Poetry. Literary Nonfiction. Comprised of both poetry and essays, Joseph Bradshaw's IN THE COMMON DREAM OF GEORGE OPPEN makes its premise to imagine what bodies of work might exist in Oppen's fabled 25-year silence. By turns, the book forcefully projects a singularly fabricated biography onto the figure of Oppen, then self-reflexively retracts, divagating through a poet's desire for mentorship and community. Bringing in everything from ruminations on blurry memories of Idaho's landscape, to dialogues held across centuries and continents with the likes of figures such as the Elephant Man, IN THE COMMON DREAM OF GEORGE OPPEN brushes up against the fragile boundary between the finished and the unfinished poem, or a finished or unfinished life.

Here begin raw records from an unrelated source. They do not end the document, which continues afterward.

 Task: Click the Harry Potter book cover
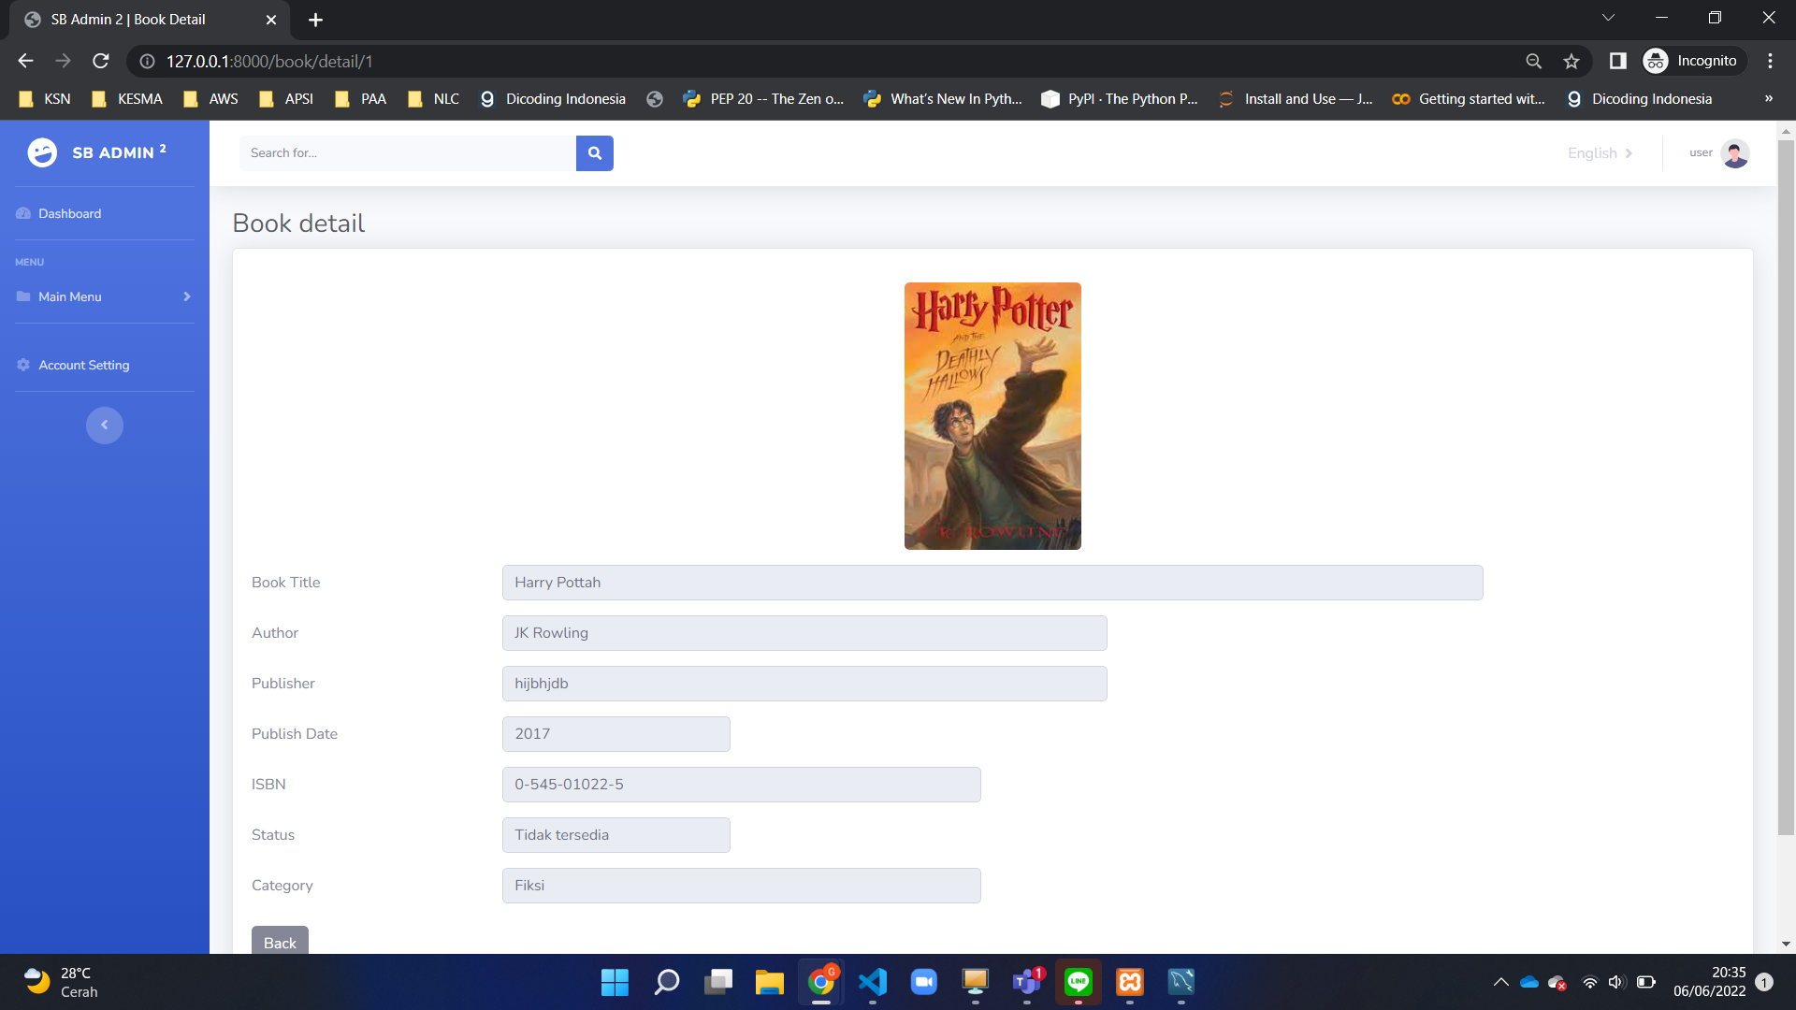coord(992,416)
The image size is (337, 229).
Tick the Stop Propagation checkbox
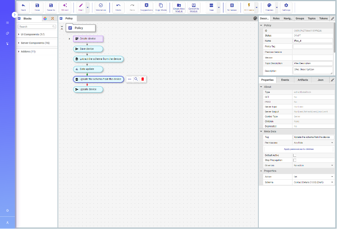coord(295,160)
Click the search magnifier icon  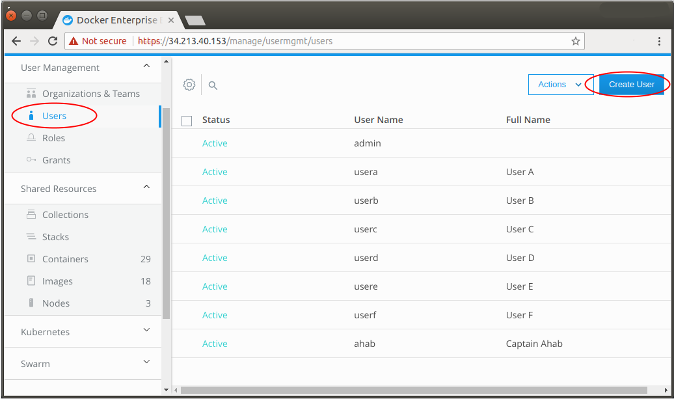tap(213, 85)
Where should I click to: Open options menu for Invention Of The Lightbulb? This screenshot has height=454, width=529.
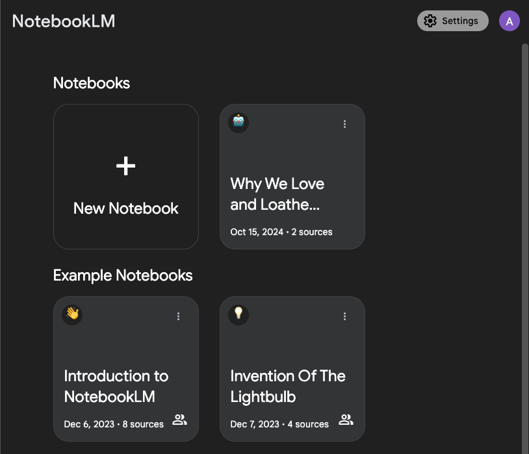pos(344,316)
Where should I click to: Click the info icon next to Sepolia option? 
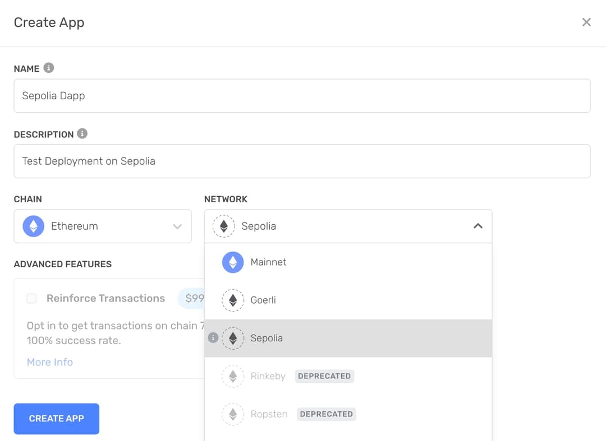[x=212, y=338]

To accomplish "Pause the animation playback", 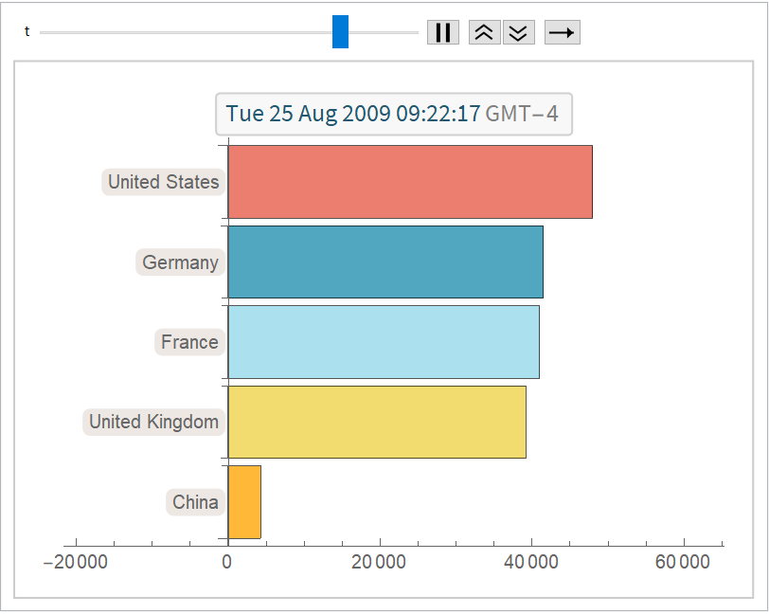I will pyautogui.click(x=442, y=32).
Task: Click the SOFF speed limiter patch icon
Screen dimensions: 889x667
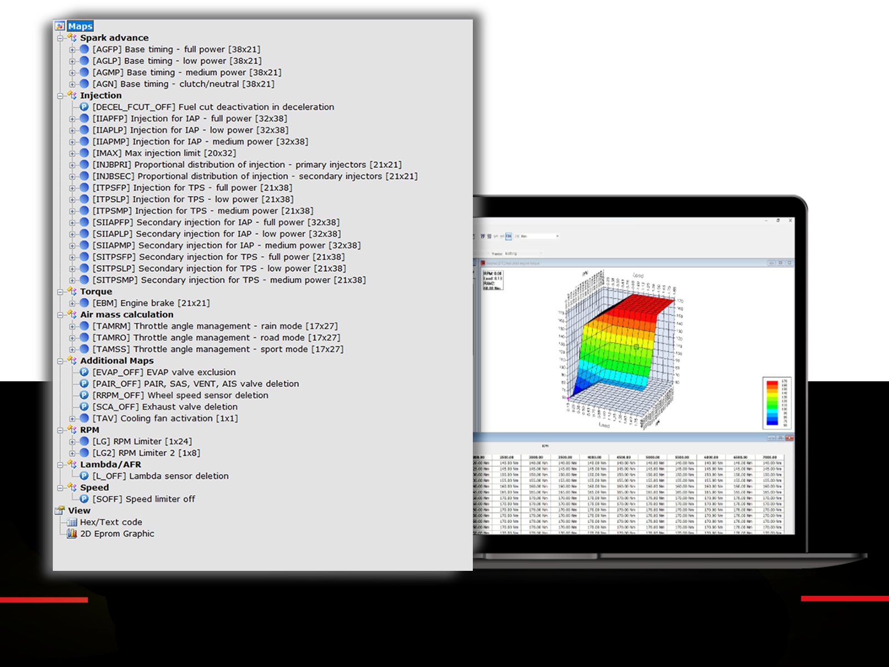Action: (x=84, y=499)
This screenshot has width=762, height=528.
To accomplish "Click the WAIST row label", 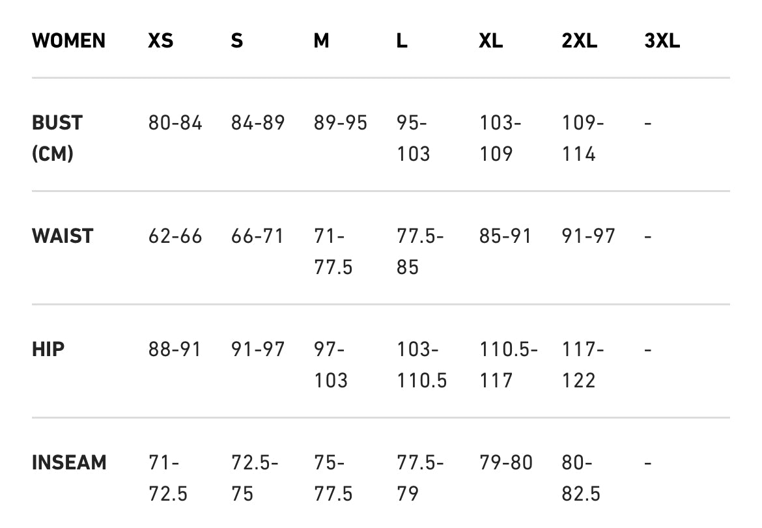I will click(63, 236).
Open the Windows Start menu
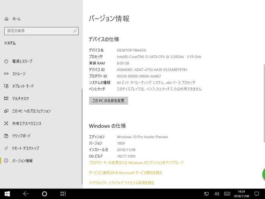The image size is (265, 199). click(7, 194)
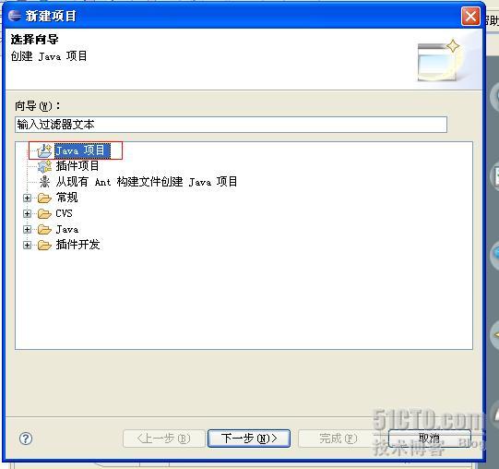The width and height of the screenshot is (499, 469).
Task: Click the Java folder icon
Action: point(44,229)
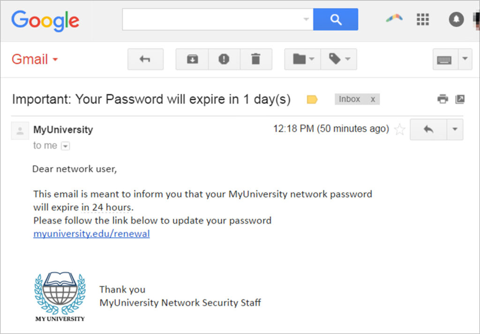480x334 pixels.
Task: Follow the myuniversity.edu/renewal link
Action: [x=91, y=234]
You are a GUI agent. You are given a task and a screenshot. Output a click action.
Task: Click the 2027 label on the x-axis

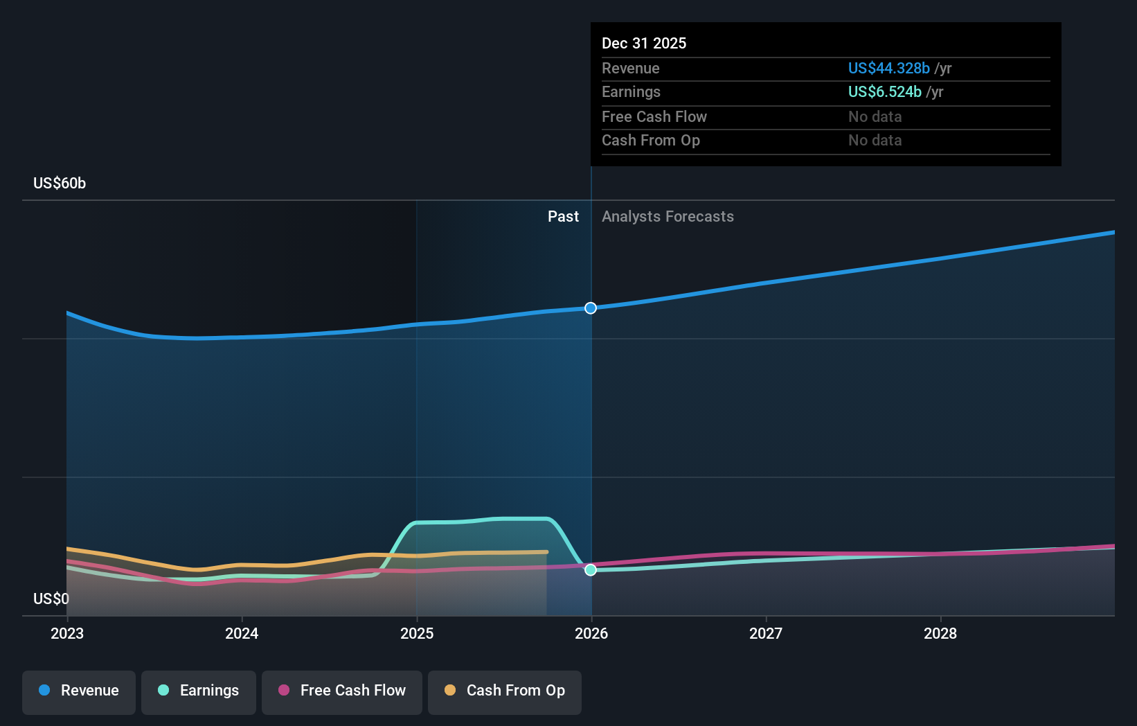tap(766, 632)
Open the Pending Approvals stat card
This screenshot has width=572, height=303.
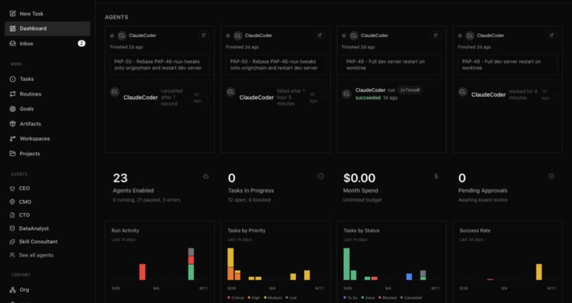coord(507,188)
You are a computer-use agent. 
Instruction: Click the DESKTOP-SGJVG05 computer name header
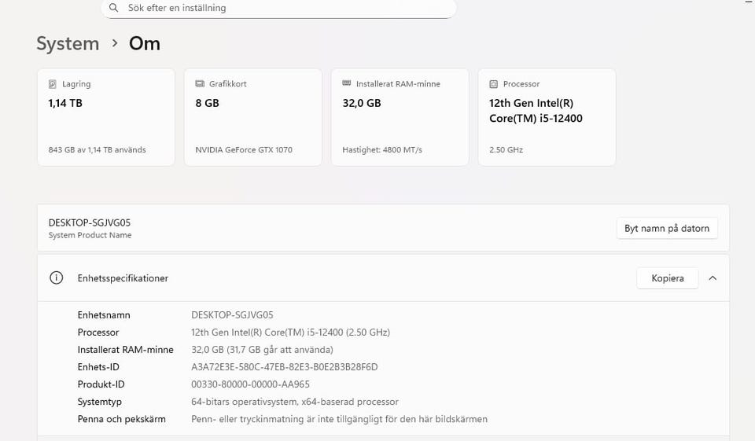coord(90,223)
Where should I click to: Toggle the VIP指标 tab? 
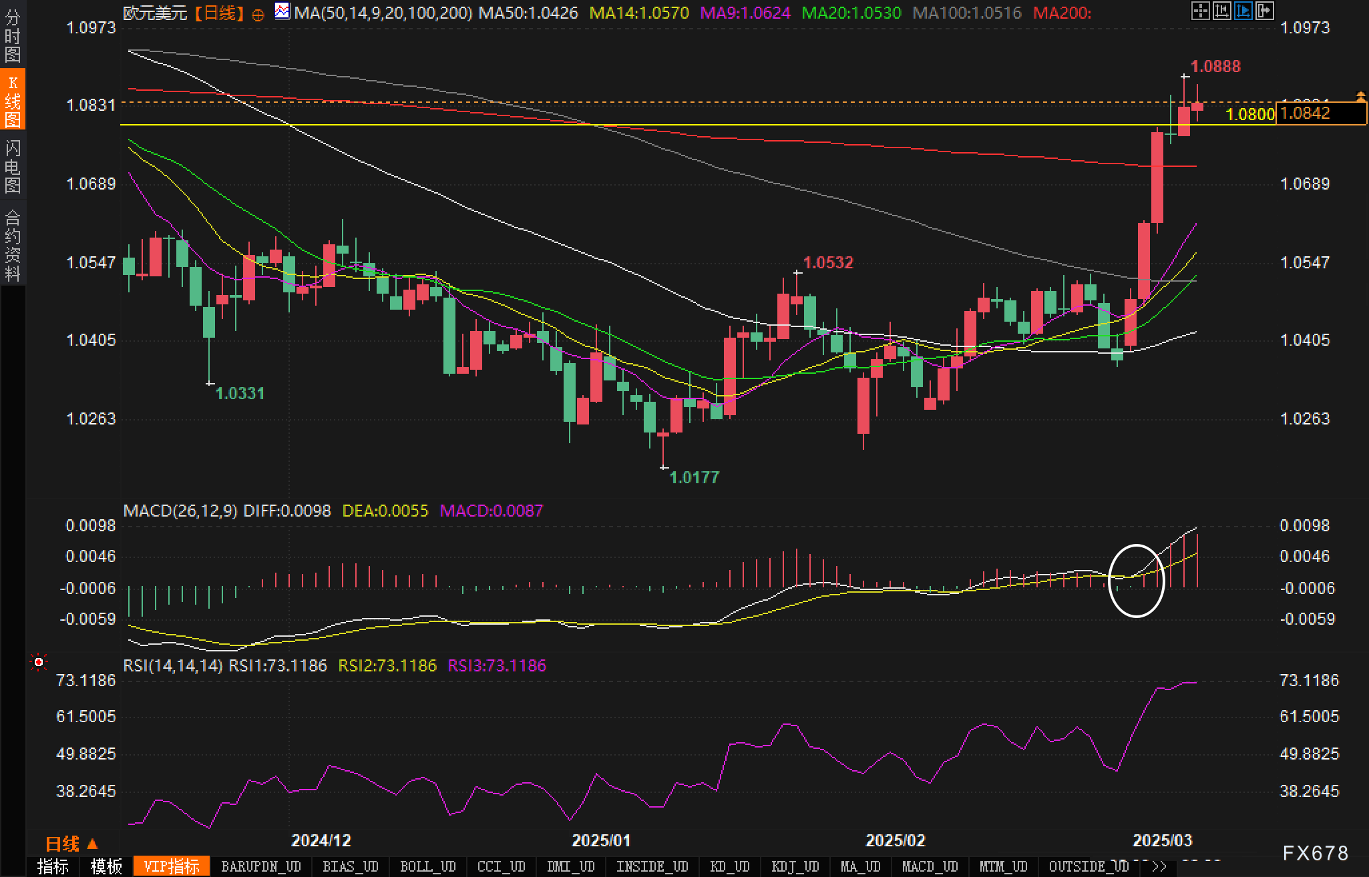[172, 867]
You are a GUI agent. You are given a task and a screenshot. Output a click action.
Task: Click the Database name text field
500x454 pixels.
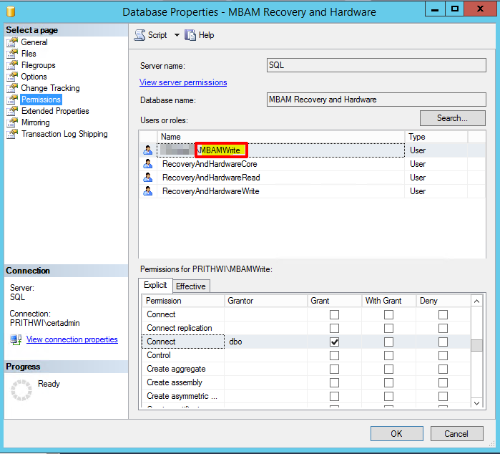pyautogui.click(x=375, y=100)
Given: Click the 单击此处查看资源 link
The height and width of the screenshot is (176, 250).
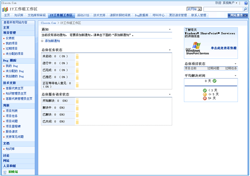Looking at the screenshot, I should 223,48.
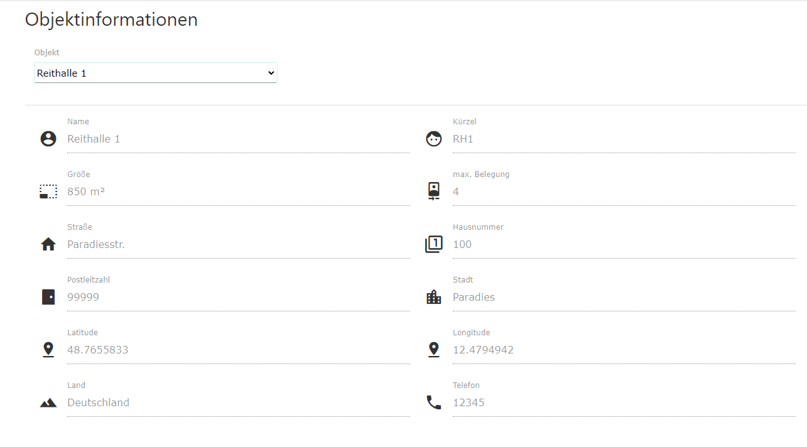Focus the Kürzel field with RH1

(624, 139)
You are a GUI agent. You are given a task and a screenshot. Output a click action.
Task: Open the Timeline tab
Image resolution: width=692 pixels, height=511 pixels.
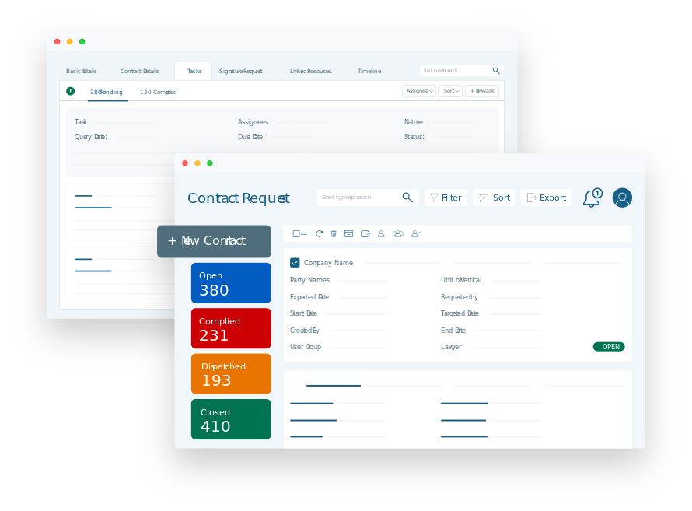[369, 71]
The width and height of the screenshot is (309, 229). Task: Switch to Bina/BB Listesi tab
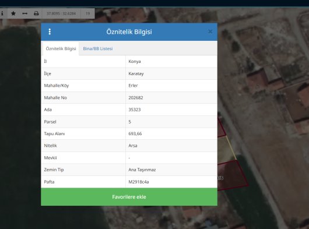[98, 48]
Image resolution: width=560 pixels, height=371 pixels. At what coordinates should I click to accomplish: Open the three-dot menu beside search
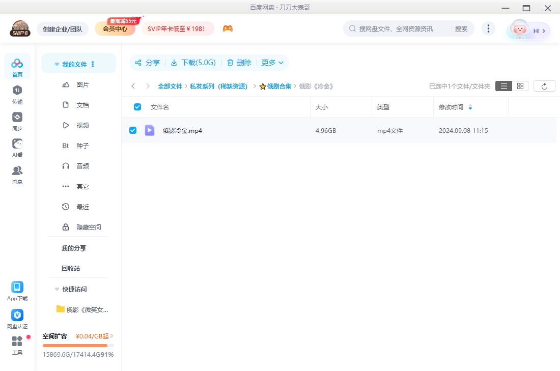click(x=488, y=28)
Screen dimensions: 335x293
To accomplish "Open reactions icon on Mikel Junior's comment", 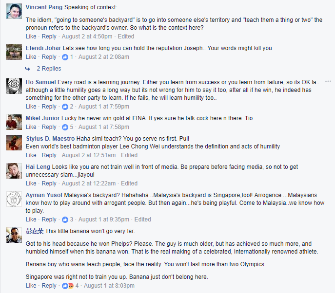I will click(65, 127).
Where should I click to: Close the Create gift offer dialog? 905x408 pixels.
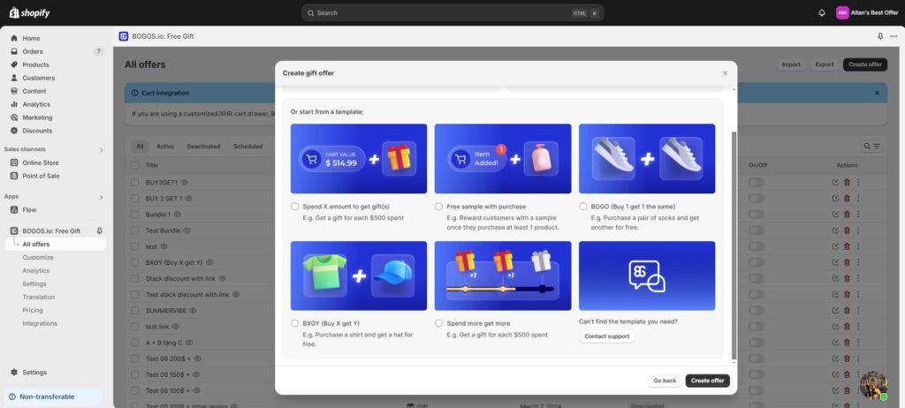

Author City: BROOKLYN, NY USA
Joseph Bradshaw was born in Idaho and spent an itinerant childhood along the west coast. He was a founding editor of FO(A)RM Magazine, and for several years co-curated the Spare Room reading series in Portland, OR. He has previously published two chapbooks, The Way Birds Become (Weather Press, 2007), and This Ocean, or Oppen Series (Cannibal Books, 2008). After earning an MFA at the Iowa Writers' Workshop, he now lives in Brooklyn, NY, where he works as an archivist for the Byrd Hoffman Watermill Foundation.